Further checks are optional for external contributions:

  • The change must be described in clear user-readable form at docs/CHANGELOG.md, since it is read by VictoriaMetrics users who may not know implementation details of VictoriaMetrics products. The change description must clearly answer the following questions:

    • What does this change do?
    • Why this change is needed?

    The change description must link to the related GitHub issues and the related docs, if any.

    Tips for writing a good changelog message:

    • Write a human-readable changelog message that describes the problem and the solution.
    • Use specific text, which can be googled by users interested in the change, such as an error message, metric name, command-line flag name, etc.
    • Provide a link to the related GitHub issue or pull request.
    • Provide a link to the relevant documentation if the change modifies user-visible behaviour of VictoriaMetrics producs.
  • After your pull request is merged, please add a message to the issue with instructions for how to test the change you added before the new release. Here is an example.

  • Do not close the original issue before the change is released. In some cases Github can automatically close the issue once PR is merged. Re-open the issue in such case.

  • If the change introduces a new feature, this feature must be documented in user-readable form at the appropriate parts of VictoriaMetrics docs. The docs' sources are located in the docs folder.

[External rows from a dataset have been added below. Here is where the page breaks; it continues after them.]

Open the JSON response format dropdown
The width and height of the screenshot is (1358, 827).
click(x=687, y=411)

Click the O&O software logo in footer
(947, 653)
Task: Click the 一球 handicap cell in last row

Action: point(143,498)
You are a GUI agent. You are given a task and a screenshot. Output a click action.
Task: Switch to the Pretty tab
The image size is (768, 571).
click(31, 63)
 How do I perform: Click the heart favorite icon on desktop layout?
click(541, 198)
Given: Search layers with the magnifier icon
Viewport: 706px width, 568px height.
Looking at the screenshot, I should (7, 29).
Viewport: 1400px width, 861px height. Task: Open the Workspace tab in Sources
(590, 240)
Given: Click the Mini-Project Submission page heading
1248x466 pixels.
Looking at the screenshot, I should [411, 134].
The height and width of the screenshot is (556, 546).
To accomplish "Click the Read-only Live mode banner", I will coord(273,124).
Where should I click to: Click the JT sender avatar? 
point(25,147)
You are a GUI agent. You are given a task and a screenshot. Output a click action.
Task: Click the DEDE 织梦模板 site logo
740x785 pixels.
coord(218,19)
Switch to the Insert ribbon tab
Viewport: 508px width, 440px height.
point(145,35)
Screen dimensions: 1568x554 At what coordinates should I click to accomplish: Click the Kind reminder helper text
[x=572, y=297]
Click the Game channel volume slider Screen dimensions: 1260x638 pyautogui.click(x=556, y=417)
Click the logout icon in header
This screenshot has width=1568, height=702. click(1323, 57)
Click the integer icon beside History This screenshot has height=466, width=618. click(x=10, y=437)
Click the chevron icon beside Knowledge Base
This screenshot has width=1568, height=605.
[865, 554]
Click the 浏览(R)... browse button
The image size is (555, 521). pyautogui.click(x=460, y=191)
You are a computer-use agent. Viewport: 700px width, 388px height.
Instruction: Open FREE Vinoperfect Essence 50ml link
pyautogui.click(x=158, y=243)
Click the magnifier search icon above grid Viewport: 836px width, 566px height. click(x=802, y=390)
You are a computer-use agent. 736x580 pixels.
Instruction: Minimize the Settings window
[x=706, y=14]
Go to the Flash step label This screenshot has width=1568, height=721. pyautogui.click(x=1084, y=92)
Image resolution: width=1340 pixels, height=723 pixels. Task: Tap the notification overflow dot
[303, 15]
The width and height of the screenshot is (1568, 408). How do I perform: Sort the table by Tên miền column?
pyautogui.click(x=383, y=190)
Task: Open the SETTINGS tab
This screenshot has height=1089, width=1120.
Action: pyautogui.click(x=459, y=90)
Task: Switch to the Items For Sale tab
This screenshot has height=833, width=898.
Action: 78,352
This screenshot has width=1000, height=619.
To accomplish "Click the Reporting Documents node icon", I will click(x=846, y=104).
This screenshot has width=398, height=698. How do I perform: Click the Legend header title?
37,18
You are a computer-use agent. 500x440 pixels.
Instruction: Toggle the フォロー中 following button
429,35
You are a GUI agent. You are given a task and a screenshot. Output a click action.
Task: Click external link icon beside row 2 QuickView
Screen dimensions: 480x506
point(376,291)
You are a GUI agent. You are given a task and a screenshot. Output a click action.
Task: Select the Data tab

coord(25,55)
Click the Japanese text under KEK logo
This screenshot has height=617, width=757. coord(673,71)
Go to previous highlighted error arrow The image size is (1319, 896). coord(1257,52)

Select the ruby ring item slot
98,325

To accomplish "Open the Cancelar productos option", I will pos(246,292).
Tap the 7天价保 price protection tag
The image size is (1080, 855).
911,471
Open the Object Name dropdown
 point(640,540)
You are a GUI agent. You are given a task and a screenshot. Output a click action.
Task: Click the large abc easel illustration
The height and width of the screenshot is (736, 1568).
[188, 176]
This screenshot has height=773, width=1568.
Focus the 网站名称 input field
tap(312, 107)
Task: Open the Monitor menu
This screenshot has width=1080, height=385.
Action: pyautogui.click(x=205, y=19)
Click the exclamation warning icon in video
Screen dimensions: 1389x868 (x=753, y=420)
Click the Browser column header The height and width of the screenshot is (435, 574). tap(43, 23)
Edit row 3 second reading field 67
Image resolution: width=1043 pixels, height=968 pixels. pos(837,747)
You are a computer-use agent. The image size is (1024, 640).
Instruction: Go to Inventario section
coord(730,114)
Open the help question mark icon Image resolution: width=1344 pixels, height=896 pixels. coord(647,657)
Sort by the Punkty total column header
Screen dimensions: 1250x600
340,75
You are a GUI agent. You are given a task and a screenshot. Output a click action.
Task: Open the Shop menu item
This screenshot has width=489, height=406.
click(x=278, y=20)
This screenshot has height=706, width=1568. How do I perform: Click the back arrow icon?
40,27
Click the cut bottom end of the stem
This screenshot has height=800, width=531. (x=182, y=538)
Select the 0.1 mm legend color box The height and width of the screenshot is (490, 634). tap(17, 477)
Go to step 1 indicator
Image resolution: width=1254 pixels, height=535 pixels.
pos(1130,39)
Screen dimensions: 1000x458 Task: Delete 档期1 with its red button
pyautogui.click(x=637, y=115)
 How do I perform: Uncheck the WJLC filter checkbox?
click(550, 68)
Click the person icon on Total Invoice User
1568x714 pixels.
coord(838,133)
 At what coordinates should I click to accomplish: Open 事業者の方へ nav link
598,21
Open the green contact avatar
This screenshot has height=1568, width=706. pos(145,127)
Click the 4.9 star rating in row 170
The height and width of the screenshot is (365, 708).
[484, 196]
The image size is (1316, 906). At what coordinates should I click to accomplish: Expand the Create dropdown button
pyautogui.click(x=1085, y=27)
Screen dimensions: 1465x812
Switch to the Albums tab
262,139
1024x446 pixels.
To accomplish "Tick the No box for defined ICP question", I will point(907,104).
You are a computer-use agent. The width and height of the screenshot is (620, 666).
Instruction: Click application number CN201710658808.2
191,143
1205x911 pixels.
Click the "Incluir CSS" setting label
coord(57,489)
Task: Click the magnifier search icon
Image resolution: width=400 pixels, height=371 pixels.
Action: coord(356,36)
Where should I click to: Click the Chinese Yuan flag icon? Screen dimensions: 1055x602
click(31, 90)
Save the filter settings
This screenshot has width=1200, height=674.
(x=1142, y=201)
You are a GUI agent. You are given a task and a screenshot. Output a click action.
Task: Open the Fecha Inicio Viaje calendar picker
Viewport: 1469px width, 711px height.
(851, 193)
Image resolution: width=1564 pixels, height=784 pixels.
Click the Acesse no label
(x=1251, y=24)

Examples of good changelog messages:

KISS principle

We are open to third-party pull requests provided they follow KISS design principle.

  • Prefer simple code and architecture.
  • Avoid complex abstractions.
  • Avoid magic code and fancy algorithms.
  • Apply optimizations, which make the code harder to understand, only if profiling shows significant improvements in performance and scalability or significant reduction in RAM usage. Profiling must be performed on Go benchmarks and on production workload.
  • Avoid big external dependencies.
  • Minimize the number of moving parts in the distributed system.
  • Avoid automated decisions, which may hurt cluster availability, consistency, performance or debuggability.

Adhering KISS principle simplifies the resulting code and architecture, so it can be reviewed, understood and debugged by wider audience.

Due to KISS, cluster version of VictoriaMetrics has no the following "features" popular in distributed computing world:

  • Fragile gossip protocols. See failed attempt in Thanos.
  • Hard-to-understand-and-implement-properly Paxos protocols.
  • Complex replication schemes, which may go nuts in unforeseen edge cases. See replication docs for details.
  • Automatic data reshuffling between storage nodes, which may hurt cluster performance and availability.
  • Automatic cluster resizing, which may cost you a lot of money if improperly configured.
  • Automatic discovering and addition of new nodes in the cluster, which may mix data between dev and prod clusters :)
  • Automatic leader election, which may result in split brain disaster on network errors.